# ENTRIES SUPPLIED:
☆ ☆ ☆
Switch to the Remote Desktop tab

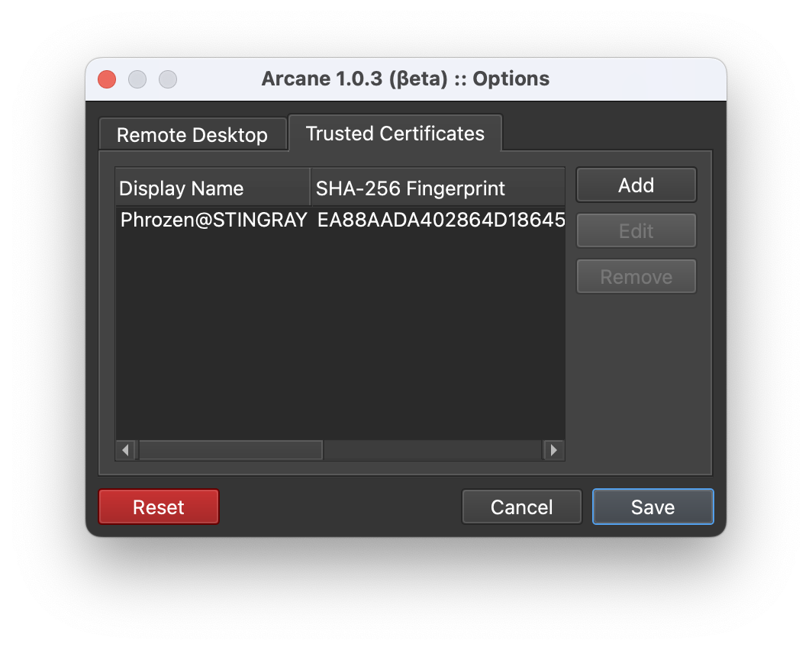(x=192, y=134)
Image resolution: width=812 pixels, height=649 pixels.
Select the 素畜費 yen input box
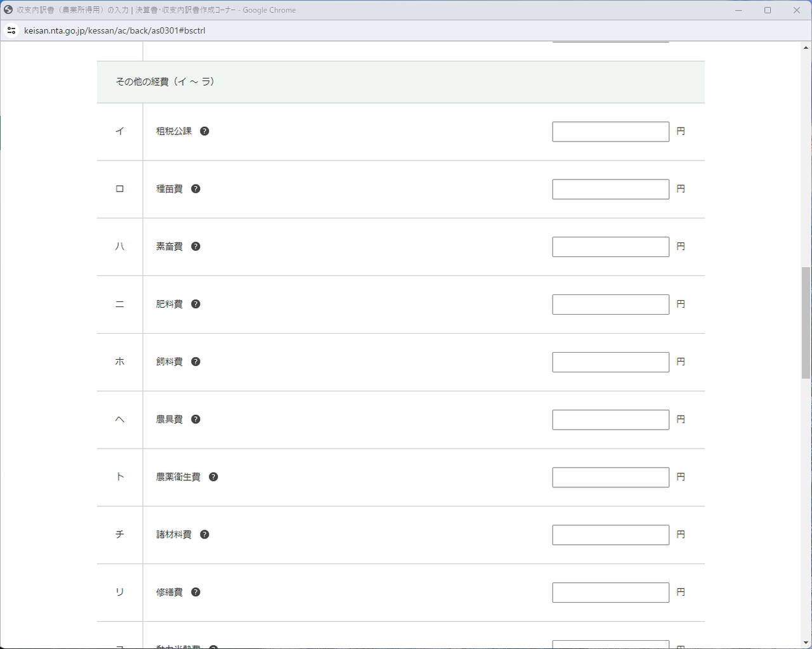tap(610, 247)
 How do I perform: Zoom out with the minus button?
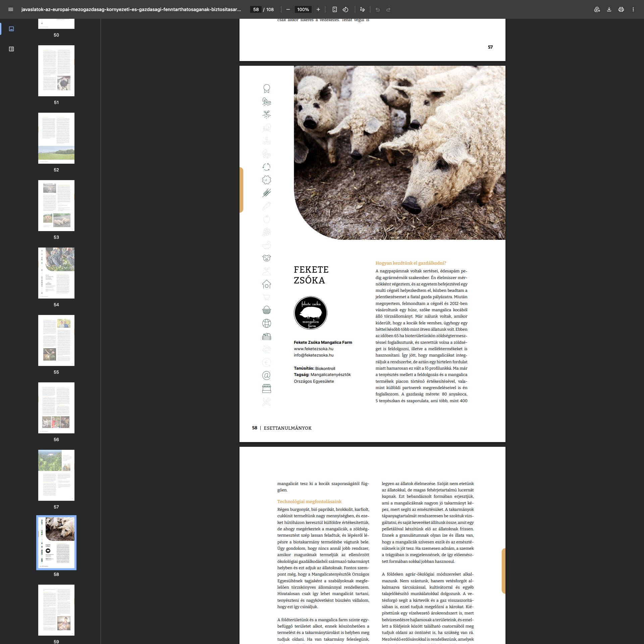(288, 9)
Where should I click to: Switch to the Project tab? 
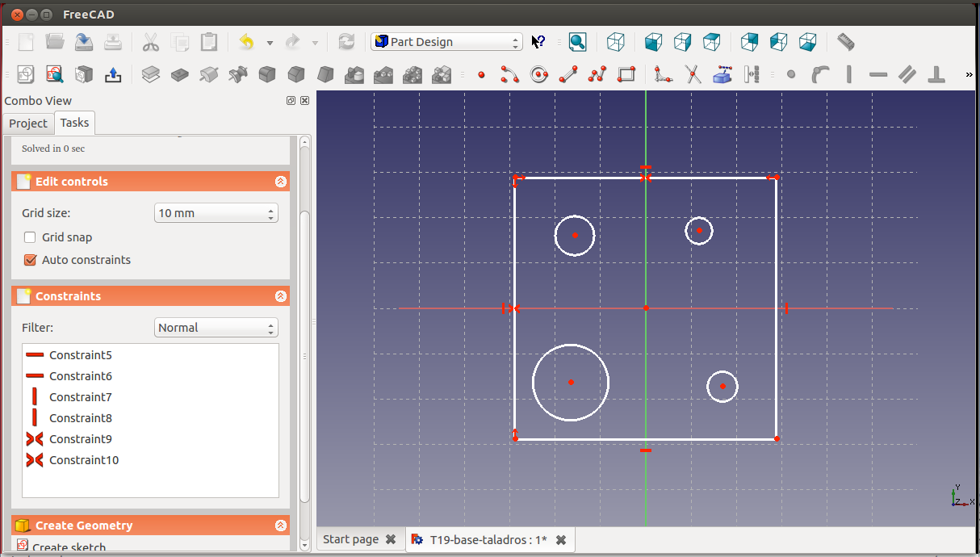point(28,123)
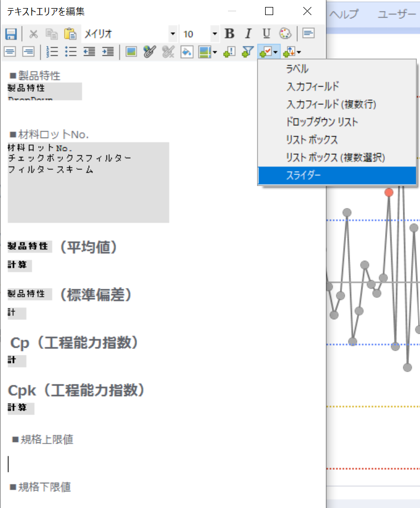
☆ ☆ ☆
# TO DO:
Take the whole listing above and copy it exactly. Pictures do not go into the copy.

# ANSWER:
Switch to the Remote Desktop tab

(x=192, y=134)
Image resolution: width=812 pixels, height=649 pixels.
Select the 素畜費 yen input box
tap(610, 247)
 How do I perform: Zoom out with the minus button?
(288, 9)
Where should I click to: Switch to the Project tab? 
point(28,123)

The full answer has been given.